*** Opening Source data ***

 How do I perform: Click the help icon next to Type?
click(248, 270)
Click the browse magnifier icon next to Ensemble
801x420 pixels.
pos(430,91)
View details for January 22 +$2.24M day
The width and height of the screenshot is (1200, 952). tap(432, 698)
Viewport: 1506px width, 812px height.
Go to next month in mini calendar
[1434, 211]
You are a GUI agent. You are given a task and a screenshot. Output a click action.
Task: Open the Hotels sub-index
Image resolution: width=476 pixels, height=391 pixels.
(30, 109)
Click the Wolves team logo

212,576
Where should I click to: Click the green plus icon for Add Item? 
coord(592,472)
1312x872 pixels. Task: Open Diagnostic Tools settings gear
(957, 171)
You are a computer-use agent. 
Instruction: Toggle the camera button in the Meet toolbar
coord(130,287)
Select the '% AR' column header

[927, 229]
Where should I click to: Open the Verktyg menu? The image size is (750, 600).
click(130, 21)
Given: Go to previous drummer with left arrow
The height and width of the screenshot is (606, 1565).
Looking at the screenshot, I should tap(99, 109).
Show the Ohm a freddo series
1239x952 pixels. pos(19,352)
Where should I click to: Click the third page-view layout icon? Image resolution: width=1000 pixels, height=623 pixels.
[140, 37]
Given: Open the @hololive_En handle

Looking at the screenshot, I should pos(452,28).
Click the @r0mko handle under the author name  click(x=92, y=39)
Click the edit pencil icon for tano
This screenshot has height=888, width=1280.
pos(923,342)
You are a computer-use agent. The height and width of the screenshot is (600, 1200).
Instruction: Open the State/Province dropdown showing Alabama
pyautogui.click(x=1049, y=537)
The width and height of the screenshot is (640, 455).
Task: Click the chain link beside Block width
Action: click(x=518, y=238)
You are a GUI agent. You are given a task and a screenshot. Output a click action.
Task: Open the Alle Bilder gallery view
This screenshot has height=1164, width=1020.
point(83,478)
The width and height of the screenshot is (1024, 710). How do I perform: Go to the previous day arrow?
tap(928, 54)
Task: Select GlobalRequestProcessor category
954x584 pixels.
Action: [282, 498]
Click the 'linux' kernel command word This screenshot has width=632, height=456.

*** Closing Source data ***

### Required work
Through the line that holds "You are a computer-use agent. The", repeat the material above exactly, starting at its first line.

### Written answer
 How do I perform: Click the help icon next to Type?
click(248, 270)
Click the browse magnifier icon next to Ensemble
801x420 pixels.
pos(430,91)
View details for January 22 +$2.24M day
The width and height of the screenshot is (1200, 952). tap(432, 698)
Viewport: 1506px width, 812px height.
Go to next month in mini calendar
[1434, 211]
You are a GUI agent. You are given a task and a screenshot. Output a click action.
Task: Open the Hotels sub-index
Image resolution: width=476 pixels, height=391 pixels.
(30, 109)
Click the Wolves team logo

212,576
Where should I click to: Click the green plus icon for Add Item? 
coord(592,472)
1312x872 pixels. Task: Open Diagnostic Tools settings gear
(957, 171)
You are a computer-use agent. 
Instruction: Toggle the camera button in the Meet toolbar
coord(130,287)
Select the '% AR' column header

[927, 229]
Where should I click to: Open the Verktyg menu? The image size is (750, 600).
click(130, 21)
Given: Go to previous drummer with left arrow
The height and width of the screenshot is (606, 1565).
Looking at the screenshot, I should tap(99, 109).
Show the Ohm a freddo series
1239x952 pixels. pos(19,352)
Where should I click to: Click the third page-view layout icon? Image resolution: width=1000 pixels, height=623 pixels.
[140, 37]
Given: Open the @hololive_En handle

Looking at the screenshot, I should pos(452,28).
Click the @r0mko handle under the author name  click(x=92, y=39)
Click the edit pencil icon for tano
This screenshot has height=888, width=1280.
pos(923,342)
You are a computer-use agent. The height and width of the screenshot is (600, 1200).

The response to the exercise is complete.